Il résulte de ce qui précède et, sans qu’il soit besoin de se prononcer sur les autres moyens de la requête, que la décision par laquelle le préfet de police de Paris a refusé de délivrer un titre de séjour à M. A… doit être annulée. Doivent être annulées, par voie de conséquence les décisions portant obligation de quitter le territoire français et désignant le pays de destination.
Sur les conclusions aux fins d’injonction et d’astreinte :
Les annulations prononcées par le précédent jugement, pour les motifs précédemment exposés, impliquent nécessairement que l’autorité préfectorale compétente délivre à l’intéressé le titre de séjour que celui-ci a sollicité. Il y a lieu, dès lors, d’enjoindre au préfet de police de Paris, ou à tout préfet territorialement compétent, sous réserve d’un changement de circonstances de fait et de droit, de délivrer à M. A… une carte de séjour temporaire portant la mention « vie privée et familiale » ou « salarié » dans un délai de trois mois à compter de la notification du jugement à intervenir. Il n’y a pas lieu, dans les circonstances de l’espèce, d’assortir cette injonction d’astreinte.

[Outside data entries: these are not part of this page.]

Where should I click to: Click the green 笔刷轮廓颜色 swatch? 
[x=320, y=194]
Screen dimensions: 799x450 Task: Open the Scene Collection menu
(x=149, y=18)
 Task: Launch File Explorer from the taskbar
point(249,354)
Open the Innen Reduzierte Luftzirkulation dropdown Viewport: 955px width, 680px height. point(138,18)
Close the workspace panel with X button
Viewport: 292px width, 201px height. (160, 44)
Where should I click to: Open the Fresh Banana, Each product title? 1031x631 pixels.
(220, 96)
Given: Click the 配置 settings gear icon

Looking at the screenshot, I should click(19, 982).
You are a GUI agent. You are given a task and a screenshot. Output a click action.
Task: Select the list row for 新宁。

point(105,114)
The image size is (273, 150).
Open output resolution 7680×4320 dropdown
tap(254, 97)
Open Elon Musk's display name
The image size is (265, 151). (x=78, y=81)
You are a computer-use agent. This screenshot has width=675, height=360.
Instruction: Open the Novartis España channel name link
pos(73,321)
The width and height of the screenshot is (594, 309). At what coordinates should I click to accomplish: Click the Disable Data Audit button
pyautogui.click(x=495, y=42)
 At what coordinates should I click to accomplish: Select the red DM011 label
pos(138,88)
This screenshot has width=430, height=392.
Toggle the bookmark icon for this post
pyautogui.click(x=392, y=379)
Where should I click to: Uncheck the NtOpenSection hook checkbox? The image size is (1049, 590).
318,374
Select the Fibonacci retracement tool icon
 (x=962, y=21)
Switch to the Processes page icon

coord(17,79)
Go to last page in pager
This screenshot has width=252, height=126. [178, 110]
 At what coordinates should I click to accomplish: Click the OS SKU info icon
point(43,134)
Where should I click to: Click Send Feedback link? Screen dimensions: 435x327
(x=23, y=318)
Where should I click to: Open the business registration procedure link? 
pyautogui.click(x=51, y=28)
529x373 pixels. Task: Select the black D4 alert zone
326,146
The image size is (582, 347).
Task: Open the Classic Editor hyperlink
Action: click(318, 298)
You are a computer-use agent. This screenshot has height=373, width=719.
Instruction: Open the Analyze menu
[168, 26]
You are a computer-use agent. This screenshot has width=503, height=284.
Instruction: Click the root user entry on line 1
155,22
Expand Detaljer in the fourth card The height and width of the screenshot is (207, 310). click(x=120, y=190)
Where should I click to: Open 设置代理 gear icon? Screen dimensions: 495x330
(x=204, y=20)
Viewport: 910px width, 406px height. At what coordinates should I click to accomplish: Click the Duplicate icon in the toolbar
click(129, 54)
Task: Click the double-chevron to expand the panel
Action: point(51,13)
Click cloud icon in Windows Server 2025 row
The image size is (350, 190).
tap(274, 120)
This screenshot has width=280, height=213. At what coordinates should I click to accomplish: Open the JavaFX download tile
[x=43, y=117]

Sur les frais liés à l’instance :
Il y a lieu, dans les circonstances de l’espèce, de mettre à la charge de l’État une somme de 1 200 euros sur le fondement des dispositions de l’article L. 761-1 du code de justice administrative au titre des frais exposés par M. A… et non compris dans les dépens.
D E C I D E:
Article 1er : L’arrêté du 13 mai 2025 par lequel le préfet de police de Paris a refusé de délivrer un titre de séjour à M. A… et lui a fait obligation de quitter le territoire français est annulé.
Article 2 : Il est enjoint au préfet de police de Paris ou à tout préfet territorialement compétent, sous réserve d’un changement de circonstances de fait ou de droit, de délivrer à M. A… une carte de séjour temporaire portant la mention « vie privée et familiale » ou « salarié » dans un délai de trois mois à compter de la notification du présent jugement.
Article 3 : L’État versera à M. A… une somme de 1 200 euros au titre de l’article L. 761-1 du code de justice administrative.
Article 4 : Le surplus des conclusions de la requête de M. A… est rejeté.
Article 5 : Le présent jugement sera notifié à M. B… C… A… et au préfet de police de Paris.
Délibéré après l’audience du 30 septembre 2025, à laquelle siégeaient :
Mme Le Roux, présidente,
M. Mauget, premier conseiller,
M. Amadori, premier conseiller.
Rendu public par mise à disposition au greffe le 14 octobre 2025.
Le rapporteur,
signé
A. AMADORI
La présidente,
signé
M.-O. LE ROUX
La greffière,
signé
V. FLUET
La République mande et ordonne au préfet de police de Paris, en ce qui le concerne, ou à tous commissaires de justice à ce requis en ce qui concerne les voies de droit commun contre les parties privées de pourvoir à l’exécution de la présente décision.